FIGURE 5.

MTM-TIPE2 inhibits LPS-stimulated NF-κB activity and gene expression of inflammatory cytokines in vitro. A and B, RAW246.7 cells were incubated for 30 min in the absence or presence of FITC-labeled MTM-TIPE2 or FITC-labeled TIPE2 at 1 μm, and subsequently the cells were treated for 15 min with proteinase K. Then the cells were observed by confocal microscopy (A) and analyzed by flow cytometry (B). C, the cells were transiently transfected with or without FLAG-TAK1. After 24 h, the cells were incubated for 1 h with or without His-MTM-TIPE2 or His-TIPE2 at 1 μm. The mixtures were used for the His pulldown assay. The bound proteins were detected by Western blotting assay using anti-FLAG and anti-His antibodies. D, cells in 24-well plates were transiently transfected with or without NF-κB reporter construct and then were incubated for an additional 24 h under serum-free culture conditions. Then cells were incubated for 1 h with or without MTM-TIPE2 or TIPE2 at 1 μm. The treated cells were then treated with or without LPS at 100 ng/ml. The cells were lysed after 5 h, and NF-κB reporter activity was measured.

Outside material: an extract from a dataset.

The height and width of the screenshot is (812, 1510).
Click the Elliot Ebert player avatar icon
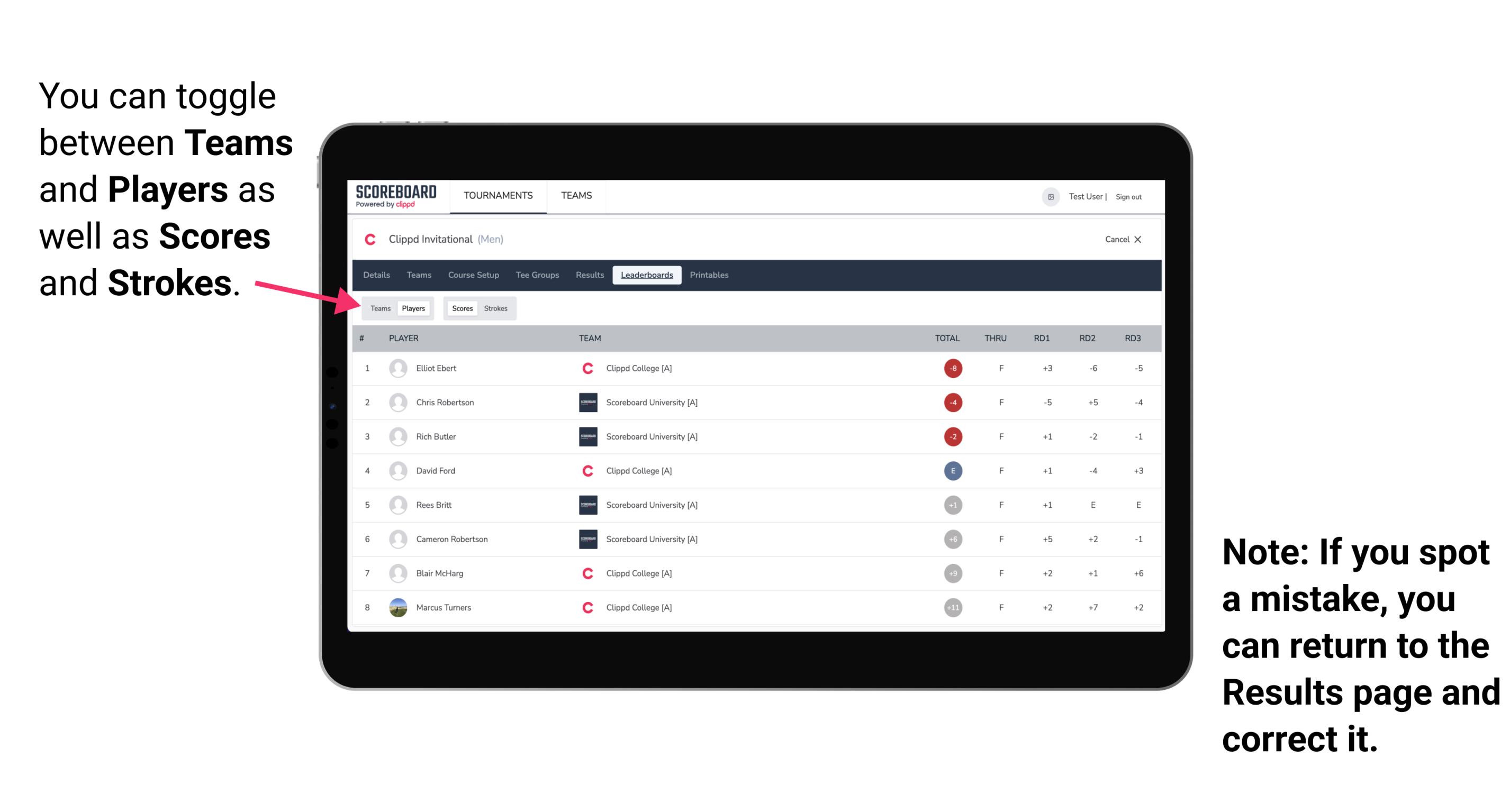[x=399, y=368]
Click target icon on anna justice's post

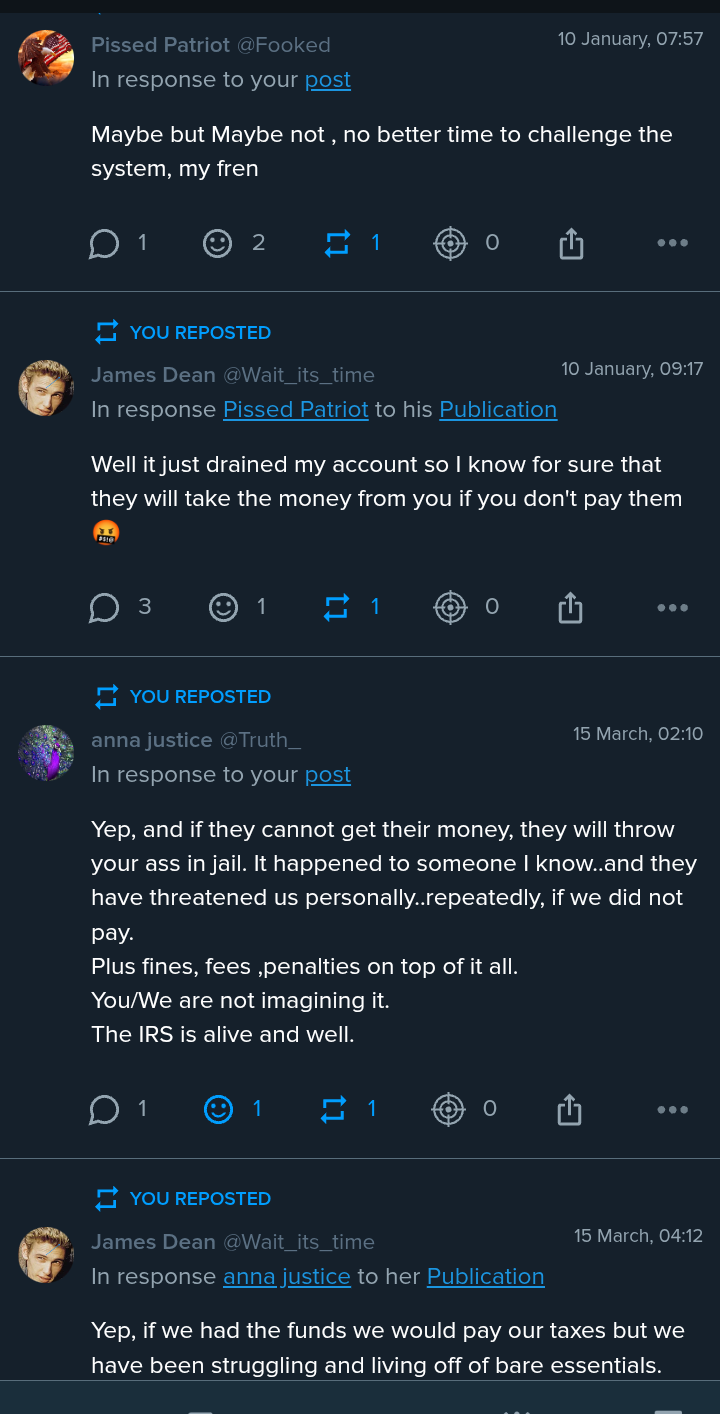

FLAG-TIPE2-transfected cells were used as the positive control. The results are expressed as means ± standard deviation in triplicate. *, p < 0.05. E and F, the cells were cultured for 24 h under serum-free culture conditions and then incubated for 1 h with or without MTM-TIPE2 or TIPE2 at 1 μm. Then the cells were treated with LPS at 100 ng/ml. After 2 h, mRNA was prepared, and gene expression of the indicated cytokines was analyzed by qRT-PCR. FLAG-TIPE2-transfected cells were used as the positive control. The results are expressed as means ± standard deviation in triplicate. *, p < 0.05. IB, immunoblot; IP, immunoprecipitation.